17 December,2015 08:05 AM IST | | A Correspondent
Google remembers composer Ludwig Van Beethoven's life and times with a special interactive Google Doodle with comical but visually stunning animation combined with music
Ludwig Van Beethoven's Google Doodle
Google remembers composer Ludwig Van Beethoven's life and times with a special interactive Google Doodle with comical but visually stunning animation combined with music.
A screen grab of Ludwig Van Beethoven's Google Doodle
Although it's unclear when Beethoven was born December 17th marks the 245th year of his baptism.
Video courtesy/Google's official YouTube account
The humourous doodle starts with Ludwig van Beethoven composing a piano symphony, when the clock strikes 8. The parchments comprising of symphony compositions behind him make up the letters of the Google logo.
Beethoven (utilising a ear trumpet to hear this) rushes out to the symphony hall, when his foot suddenly gets stuck on something sticky. A horse ends up eating the parchment containing the composition of his symphony at the same time. Beethoven's 5th symphony plays in the background during the entire duration of the doodle. The screen then fades to pieces of his fifth symphony broken into 4 individual musical puzzle pieces that can be played using a single mouse-click.

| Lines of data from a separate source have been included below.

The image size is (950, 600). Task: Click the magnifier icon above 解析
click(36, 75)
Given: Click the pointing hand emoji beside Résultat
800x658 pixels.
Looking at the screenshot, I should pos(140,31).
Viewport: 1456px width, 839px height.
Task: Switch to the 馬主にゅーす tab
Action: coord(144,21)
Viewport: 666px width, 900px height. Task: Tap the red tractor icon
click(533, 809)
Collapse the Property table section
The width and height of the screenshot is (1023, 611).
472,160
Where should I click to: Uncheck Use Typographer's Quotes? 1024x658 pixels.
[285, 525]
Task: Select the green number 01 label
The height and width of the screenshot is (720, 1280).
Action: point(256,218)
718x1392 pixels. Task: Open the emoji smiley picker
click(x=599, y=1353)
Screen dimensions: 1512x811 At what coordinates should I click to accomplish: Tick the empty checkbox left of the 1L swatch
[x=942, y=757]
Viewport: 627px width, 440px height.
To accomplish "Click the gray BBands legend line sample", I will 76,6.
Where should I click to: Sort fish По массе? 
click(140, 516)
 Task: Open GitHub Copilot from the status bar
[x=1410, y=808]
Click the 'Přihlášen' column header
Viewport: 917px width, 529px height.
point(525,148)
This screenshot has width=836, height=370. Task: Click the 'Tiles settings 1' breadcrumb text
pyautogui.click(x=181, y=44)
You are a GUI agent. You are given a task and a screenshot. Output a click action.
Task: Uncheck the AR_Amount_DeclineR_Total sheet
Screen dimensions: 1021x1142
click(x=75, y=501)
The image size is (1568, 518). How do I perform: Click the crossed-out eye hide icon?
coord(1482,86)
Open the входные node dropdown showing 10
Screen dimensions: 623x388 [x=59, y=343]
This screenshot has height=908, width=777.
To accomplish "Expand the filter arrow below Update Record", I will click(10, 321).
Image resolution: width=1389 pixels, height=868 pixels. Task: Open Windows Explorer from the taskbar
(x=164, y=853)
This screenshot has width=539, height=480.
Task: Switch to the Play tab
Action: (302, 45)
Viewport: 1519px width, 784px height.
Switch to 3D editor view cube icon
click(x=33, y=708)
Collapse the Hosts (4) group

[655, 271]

Created by designer Leon Hong in collaboration with artist Nate Swinehart and engineers Jonathan Shneier and Jordan Thompson, the Google Doodle makes a humourous reference of Ludwig Van Beethoven's ill luck that the composer faced throughout his life.
The doodle is more of a puzzle than it is a picture.
Players are tasked with arranging Beethoven's sheet music in the correct order after he mixes up the pieces on his way to conduct a concert.
The game focuses on the composer's most widely-received works, such as "Moonlight Sonata" and "Ode to Joy". Each song becomes harder to piece back together as the game progresses.
The Doodle went live on Google's main search page starting on the evening of December 16 and will stay up through December 17.